What is MapReduce?

19 November 2024

Authors

Matthew Kosinski

Enterprise Technology Writer

What is MapReduce?

MapReduce is a programming model that uses parallel processing to speed large-scale data processing. MapReduce enables massive scalability across hundreds or thousands of servers within a Hadoop cluster.

The name "MapReduce" refers to the 2 tasks that the model performs to help “chunk” a large data processing task into many smaller tasks that can run faster in parallel.

  • First is the "map task," which takes one set of data and converts it into another set of data formatted as key/value pairs, such as cities (keys) and daily high temperatures (values).

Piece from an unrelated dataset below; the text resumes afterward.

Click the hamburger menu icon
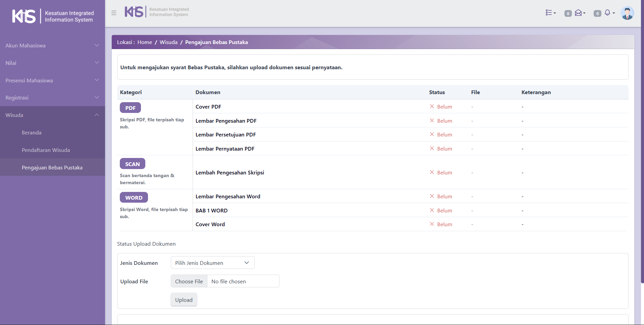Image resolution: width=644 pixels, height=325 pixels. click(x=114, y=13)
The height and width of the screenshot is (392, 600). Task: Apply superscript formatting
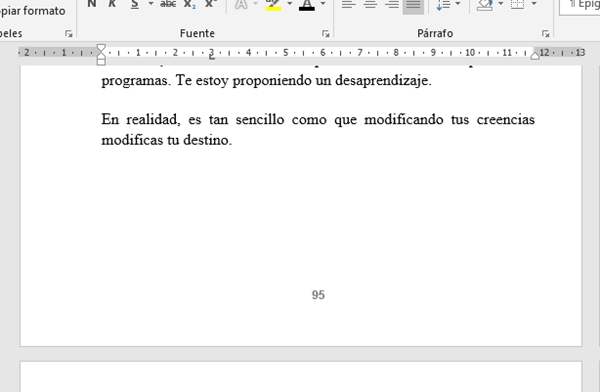(211, 4)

  • Second is the "reduce task," which takes the outputs from a map task, aggregates all values with the same key and processes the data to produce a final set of key/value pairs.

The MapReduce programming model is one of the core processing components at the heart of Apache Hadoop, an open source software framework supported by the Apache Software Foundation and built on the Java programming language.

The MapReduce model can be used outside of Hadoop as well.

3D design of balls rolling on a track

The latest AI News + Insights 


Discover expertly curated insights and news on AI, cloud and more in the weekly Think Newsletter. 

How MapReduce works

MapReduce helps chunk data processing projects into smaller pieces so they can run faster.

Using one processor to analyze a huge file with terabytes or petabytes of data might, for example, take 10 hours. A MapReduce job can split that same data file into 10 tasks that run in parallel on 10 processors. This job might only take an hour or less to run. The data can be aggregated from the distributed computing nodes to produce a result.

While mapping and reducing are the essential functions of the MapReduce model, the overall process includes a few more steps.

Input

A MapReduce application accepts input data, which can include structured or unstructured data. MapReduce applications usually work with input files stored in the Hadoop distributed file system (HDFS), but the model can work with other data sources as well. (For more information, see “MapReduce within the Hadoop ecosystem.”)

For a specific job, the MapReduce framework helps select distributed servers, manage communications and data transfers and support fault tolerance and redundancy.

Splitting

The input data is split into smaller blocks. These blocks are distributed to mappers—the functions that perform mapping in the next step—located across various computing nodes. The MapReduce framework aims for a roughly uniform assignment of data across mappers for efficient load balancing.

Mapping

On each node, the map function processes the data it receives, converting the data into key/value pairs.

The total number of mappers is determined within the Hadoop framework, based on the total volume of data and the available memory blocks on each mapper. Parameters for the mappers, reducers and output formats can be set within the Hadoop cluster.

Shuffling

The Hadoop framework sorts the map outputs and assigns all key/value pairs with the same "key" (topic) to the same reducer. For example, in a data set of cities and their daily high temperatures, any data with the “Tokyo” key would go to the same reducer.

The reducer, as the name suggests, is the function that performs the reduce step.

Reducing

Reduce functions process the key/value pairs that the mappers emit. This can involve merging, tabulating or performing other operations on the data, depending on the kind of processing required.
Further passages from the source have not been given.